Reina menggigit pelepah bibirnya.
Hatinya tersentuh mendengar penjelasan lelaki tua itu tentang hantu gadis cilik
di kapal Olive Maru. Ketakutannya terbungkam menjadi haru. Rupanya ada kisah
getir yang dialami gadis cilik itu semasa hidupnya. Sungguh beban derita yang
tak tertahankan di usianya yang belia dan kanak-kanak!
Dari kejauhan Pulau Hokkaido nampak
berupa noktah hitam di matanya. Ia menarik napas lega. Sebentar lagi, mungkin
dalam bilangan jam, kapal sudah akan merapat di sana.
“Eh, kalian bersiap-siap, ya? Hokkaido
sudah dekat! Setibanya di sana, langsung cari jinja (6). Ingat, jangan
kemana-mana sebelum ke jinja!” Reina mewanti-wanti.
“Lho, untuk apa? Eh, memangnya kita ke
Hokkaido mau jadi pertapa apa?” protes Bunzo.
“Iya, nih. Masa rencana liburan mau
diganti dengan acara bertapa, sih?!” timpal Yumi.
“Jangan protes!” sergah Reina,
mengibaskan tangan seperti kebiasaannya. “Pokoknya ikut saja. Aku tidak ingin
arwah Miyoshi Masao mengikuti dan mengganggu acara liburan kita. Makanya, aku
mau mendoakan dia. Supaya arwahnya tenang di alam sana. Tidak penasaran lagi!”

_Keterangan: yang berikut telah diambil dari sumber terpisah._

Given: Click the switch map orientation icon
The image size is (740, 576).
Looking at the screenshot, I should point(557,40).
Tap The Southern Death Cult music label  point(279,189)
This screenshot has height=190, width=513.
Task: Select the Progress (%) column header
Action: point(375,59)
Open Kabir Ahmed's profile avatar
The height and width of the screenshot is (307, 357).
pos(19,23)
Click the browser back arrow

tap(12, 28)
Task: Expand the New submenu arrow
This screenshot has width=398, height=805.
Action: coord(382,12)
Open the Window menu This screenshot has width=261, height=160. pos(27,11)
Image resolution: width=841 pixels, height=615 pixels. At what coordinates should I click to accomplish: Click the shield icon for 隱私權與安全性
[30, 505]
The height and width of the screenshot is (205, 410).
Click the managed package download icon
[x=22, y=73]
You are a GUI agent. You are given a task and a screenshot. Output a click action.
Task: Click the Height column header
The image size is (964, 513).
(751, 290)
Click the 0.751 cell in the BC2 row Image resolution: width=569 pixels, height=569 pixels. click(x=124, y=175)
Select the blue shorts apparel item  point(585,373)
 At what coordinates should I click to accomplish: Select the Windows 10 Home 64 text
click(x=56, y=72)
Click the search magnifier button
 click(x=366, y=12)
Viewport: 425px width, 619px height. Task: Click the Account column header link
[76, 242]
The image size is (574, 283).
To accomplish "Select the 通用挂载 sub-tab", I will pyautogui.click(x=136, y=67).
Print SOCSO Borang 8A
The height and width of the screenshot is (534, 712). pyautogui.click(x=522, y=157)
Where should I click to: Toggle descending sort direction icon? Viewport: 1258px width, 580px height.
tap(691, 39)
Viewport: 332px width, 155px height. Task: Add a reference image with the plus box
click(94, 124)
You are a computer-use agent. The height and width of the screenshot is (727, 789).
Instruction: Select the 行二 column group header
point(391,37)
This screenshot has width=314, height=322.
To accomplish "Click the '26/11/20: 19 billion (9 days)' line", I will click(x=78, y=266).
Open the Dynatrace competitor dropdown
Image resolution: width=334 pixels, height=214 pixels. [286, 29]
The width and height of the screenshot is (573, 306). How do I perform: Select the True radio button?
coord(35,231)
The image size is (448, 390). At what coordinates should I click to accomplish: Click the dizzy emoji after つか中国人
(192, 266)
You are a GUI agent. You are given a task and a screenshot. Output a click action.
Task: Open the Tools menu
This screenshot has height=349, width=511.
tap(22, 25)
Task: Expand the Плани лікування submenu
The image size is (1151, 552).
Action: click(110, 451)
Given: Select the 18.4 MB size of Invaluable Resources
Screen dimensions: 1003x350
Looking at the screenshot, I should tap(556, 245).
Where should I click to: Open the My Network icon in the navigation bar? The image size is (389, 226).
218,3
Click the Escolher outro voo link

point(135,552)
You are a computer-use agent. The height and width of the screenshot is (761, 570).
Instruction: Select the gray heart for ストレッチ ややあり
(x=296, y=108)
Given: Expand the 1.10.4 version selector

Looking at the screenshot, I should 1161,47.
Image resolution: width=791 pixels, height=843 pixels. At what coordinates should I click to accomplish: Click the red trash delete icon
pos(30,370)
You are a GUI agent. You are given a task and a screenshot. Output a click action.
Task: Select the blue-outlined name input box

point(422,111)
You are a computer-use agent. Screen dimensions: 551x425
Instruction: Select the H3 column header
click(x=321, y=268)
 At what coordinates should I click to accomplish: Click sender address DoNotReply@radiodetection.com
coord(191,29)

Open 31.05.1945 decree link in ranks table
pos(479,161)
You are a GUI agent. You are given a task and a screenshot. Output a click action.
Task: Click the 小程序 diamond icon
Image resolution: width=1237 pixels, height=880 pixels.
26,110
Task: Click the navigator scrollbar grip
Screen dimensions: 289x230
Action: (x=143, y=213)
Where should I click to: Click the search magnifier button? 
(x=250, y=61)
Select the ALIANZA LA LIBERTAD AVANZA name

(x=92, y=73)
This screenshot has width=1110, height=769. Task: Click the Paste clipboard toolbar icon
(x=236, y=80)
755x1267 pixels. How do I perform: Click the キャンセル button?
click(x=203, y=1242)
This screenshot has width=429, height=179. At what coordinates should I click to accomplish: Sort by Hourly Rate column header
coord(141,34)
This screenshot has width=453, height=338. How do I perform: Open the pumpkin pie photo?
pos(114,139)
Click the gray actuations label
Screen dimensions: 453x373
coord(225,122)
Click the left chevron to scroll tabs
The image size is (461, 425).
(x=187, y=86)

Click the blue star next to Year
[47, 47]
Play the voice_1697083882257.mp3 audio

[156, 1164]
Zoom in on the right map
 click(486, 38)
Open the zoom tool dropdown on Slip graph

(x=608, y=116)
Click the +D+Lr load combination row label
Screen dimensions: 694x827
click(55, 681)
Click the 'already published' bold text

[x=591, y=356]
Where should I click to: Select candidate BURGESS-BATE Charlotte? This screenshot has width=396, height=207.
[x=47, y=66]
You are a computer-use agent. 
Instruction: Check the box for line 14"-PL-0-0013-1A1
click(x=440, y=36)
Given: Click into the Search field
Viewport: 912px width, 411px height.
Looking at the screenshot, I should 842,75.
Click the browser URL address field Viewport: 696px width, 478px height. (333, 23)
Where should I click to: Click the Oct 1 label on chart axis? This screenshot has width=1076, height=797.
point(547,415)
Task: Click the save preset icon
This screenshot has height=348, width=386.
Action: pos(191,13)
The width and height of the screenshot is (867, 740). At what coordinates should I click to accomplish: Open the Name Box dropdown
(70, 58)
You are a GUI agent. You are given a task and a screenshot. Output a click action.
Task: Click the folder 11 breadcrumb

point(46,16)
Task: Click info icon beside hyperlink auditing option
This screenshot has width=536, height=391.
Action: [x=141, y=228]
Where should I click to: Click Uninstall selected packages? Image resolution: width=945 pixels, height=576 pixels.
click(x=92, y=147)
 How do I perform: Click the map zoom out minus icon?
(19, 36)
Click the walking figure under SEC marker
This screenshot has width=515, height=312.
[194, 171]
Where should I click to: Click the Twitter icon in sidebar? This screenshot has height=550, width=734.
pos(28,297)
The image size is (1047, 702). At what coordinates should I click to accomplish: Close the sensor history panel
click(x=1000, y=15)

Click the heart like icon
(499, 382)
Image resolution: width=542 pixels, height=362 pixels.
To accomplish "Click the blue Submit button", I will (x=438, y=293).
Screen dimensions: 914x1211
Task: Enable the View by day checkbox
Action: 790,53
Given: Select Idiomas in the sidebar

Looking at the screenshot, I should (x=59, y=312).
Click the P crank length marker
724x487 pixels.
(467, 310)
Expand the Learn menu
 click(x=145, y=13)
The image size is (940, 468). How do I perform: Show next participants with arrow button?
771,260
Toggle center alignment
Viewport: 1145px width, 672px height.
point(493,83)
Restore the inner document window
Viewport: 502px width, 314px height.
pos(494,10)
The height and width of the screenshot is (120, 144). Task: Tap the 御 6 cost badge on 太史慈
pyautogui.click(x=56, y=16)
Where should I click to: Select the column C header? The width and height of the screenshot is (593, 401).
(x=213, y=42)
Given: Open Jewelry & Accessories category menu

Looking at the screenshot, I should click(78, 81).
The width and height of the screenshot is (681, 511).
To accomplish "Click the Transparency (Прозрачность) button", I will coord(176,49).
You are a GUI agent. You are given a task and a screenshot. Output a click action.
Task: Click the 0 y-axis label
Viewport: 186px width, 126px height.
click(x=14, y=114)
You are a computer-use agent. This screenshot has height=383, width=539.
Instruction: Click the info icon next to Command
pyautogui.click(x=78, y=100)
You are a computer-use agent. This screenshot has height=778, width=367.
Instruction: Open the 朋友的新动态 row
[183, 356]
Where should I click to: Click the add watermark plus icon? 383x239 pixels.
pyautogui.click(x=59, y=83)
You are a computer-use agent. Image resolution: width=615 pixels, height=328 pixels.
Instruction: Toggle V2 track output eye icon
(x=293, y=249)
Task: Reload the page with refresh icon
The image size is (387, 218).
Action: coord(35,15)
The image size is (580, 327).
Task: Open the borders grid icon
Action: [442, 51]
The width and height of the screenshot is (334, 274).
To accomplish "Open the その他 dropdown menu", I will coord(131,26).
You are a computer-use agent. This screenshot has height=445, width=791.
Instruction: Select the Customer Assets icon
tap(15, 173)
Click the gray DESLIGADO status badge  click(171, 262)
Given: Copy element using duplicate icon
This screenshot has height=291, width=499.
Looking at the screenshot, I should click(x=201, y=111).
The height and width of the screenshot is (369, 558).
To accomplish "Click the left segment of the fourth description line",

“Oo.” Nyaris ketiga sahabatnya itu
mendesis dengan kalimat serupa.
“Yuck. Jadi, bagi yang tidak setuju
silakan tunjuk tangan. Tapi, aku tidak dapat menjamin nyawa kalian kalau
diuber-uber sama arwah penasaran lagi!”
Ketiga gadis sahabatnya itu sertamerta
berangkulan ketakutan mendengar kalimat ancaman tadi. Reina terpingkal, ngakak
lepas tanpa kendali seperti kebiasaan latennya. Yato Hayashi tersenyum. Lalu
ikut terbahak bersama.
Sementara itu kapal Olive Maru terus
melaju membelah ombak di laut Hokkaido. (blogkatahatiku.blogspot.com)
Keterangan:
(1) Maru = Kapal.
(2) Geisha = Penari
wanita Jepang, penghibur tetamu di tempat perjamuan dan lain sebagainya.
(3) Sinshe = Guru,
cendekiawan.
(4) Shigure = Hujan
yang turun pada akhir musim gugur.
(5) Hideaki Takizawa =
Nama salah seorang artis remaja populer Jepang.
(6) Jinja = Kuil
tempat memuja dewa dan dewi dalam agama Shinto.